Activity :: A verbatim copy of each record is required.

___ Record excerpts ___

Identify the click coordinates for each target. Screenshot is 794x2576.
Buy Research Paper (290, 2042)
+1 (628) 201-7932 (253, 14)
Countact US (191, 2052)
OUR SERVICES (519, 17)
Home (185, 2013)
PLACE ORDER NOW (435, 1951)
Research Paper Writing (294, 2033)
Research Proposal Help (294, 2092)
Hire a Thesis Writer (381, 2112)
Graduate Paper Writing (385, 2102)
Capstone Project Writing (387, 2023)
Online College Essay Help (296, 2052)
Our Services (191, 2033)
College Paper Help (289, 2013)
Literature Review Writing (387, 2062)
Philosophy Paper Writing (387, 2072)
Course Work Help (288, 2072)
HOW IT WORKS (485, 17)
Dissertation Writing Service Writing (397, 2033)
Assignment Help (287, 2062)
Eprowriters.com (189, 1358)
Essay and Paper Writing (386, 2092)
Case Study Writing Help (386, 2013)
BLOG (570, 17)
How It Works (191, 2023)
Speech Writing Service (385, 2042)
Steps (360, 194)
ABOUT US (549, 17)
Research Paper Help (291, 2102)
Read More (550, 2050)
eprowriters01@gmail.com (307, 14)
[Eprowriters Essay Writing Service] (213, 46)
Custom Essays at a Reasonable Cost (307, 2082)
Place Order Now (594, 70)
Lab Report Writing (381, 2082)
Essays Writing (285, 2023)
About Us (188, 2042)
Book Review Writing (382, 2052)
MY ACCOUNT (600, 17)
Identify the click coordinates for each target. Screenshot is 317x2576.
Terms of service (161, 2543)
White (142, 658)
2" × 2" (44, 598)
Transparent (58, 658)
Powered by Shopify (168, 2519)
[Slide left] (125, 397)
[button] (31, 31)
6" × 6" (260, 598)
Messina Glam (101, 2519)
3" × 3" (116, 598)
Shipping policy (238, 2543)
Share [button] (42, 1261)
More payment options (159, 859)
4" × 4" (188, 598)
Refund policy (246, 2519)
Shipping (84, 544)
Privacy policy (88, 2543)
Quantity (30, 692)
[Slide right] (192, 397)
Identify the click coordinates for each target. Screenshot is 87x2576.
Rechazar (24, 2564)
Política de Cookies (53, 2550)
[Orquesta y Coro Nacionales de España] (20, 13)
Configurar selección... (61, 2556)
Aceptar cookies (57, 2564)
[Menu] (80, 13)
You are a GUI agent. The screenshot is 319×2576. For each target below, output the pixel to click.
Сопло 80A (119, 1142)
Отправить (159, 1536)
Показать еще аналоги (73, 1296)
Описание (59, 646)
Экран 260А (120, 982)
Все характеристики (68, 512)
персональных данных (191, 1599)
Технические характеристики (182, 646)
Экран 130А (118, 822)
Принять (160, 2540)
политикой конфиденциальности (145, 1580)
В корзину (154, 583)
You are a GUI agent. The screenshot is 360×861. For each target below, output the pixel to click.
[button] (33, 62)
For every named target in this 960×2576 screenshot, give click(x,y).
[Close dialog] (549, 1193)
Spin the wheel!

___

Response box ::
Identify the click coordinates for each target. Screenshot is 794x2576.
Buy Research Paper (290, 2042)
+1 (628) 201-7932 (253, 14)
Countact US (191, 2052)
OUR SERVICES (519, 17)
Home (185, 2013)
PLACE ORDER NOW (435, 1951)
Research Paper Writing (294, 2033)
Research Proposal Help (294, 2092)
Hire a Thesis Writer (381, 2112)
Graduate Paper Writing (385, 2102)
Capstone Project Writing (387, 2023)
Online College Essay Help (296, 2052)
Our Services (191, 2033)
College Paper Help (289, 2013)
Literature Review Writing (387, 2062)
Philosophy Paper Writing (387, 2072)
Course Work Help (288, 2072)
HOW IT WORKS (485, 17)
Dissertation Writing Service Writing (397, 2033)
Assignment Help (287, 2062)
Eprowriters.com (189, 1358)
Essay and Paper Writing (386, 2092)
Case Study Writing Help (386, 2013)
BLOG (570, 17)
How It Works (191, 2023)
Speech Writing Service (385, 2042)
Steps (360, 194)
ABOUT US (549, 17)
Research Paper Help (291, 2102)
Read More (550, 2050)
eprowriters01@gmail.com (307, 14)
[Eprowriters Essay Writing Service] (213, 46)
Custom Essays at a Reasonable Cost (307, 2082)
Place Order Now (594, 70)
Lab Report Writing (381, 2082)
Essays Writing (285, 2023)
About Us (188, 2042)
Book Review Writing (382, 2052)
MY ACCOUNT (600, 17)
Identify the click coordinates for each target. Screenshot is 317x2576.
Terms of service (161, 2543)
White (142, 658)
2" × 2" (44, 598)
Transparent (58, 658)
Powered by Shopify (168, 2519)
[Slide left] (125, 397)
[button] (31, 31)
6" × 6" (260, 598)
Messina Glam (101, 2519)
3" × 3" (116, 598)
Shipping policy (238, 2543)
Share [button] (42, 1261)
More payment options (159, 859)
4" × 4" (188, 598)
Refund policy (246, 2519)
Shipping (84, 544)
Privacy policy (88, 2543)
Quantity (30, 692)
[Slide right] (192, 397)
Identify the click coordinates for each target. Screenshot is 87x2576.
Rechazar (24, 2564)
Política de Cookies (53, 2550)
[Orquesta y Coro Nacionales de España] (20, 13)
Configurar selección... (61, 2556)
Aceptar cookies (57, 2564)
[Menu] (80, 13)
You are a GUI agent. The screenshot is 319×2576. For each target below, output the pixel to click.
Сопло 80A (119, 1142)
Отправить (159, 1536)
Показать еще аналоги (73, 1296)
Описание (59, 646)
Экран 260А (120, 982)
Все характеристики (68, 512)
персональных данных (191, 1599)
Технические характеристики (182, 646)
Экран 130А (118, 822)
Принять (160, 2540)
политикой конфиденциальности (145, 1580)
В корзину (154, 583)
You are a GUI agent. The screenshot is 360×861. For each target below, output the pixel to click.
[button] (33, 62)
For every named target in this 960×2576 screenshot, give click(x,y).
[Close dialog] (549, 1193)
Spin the wheel!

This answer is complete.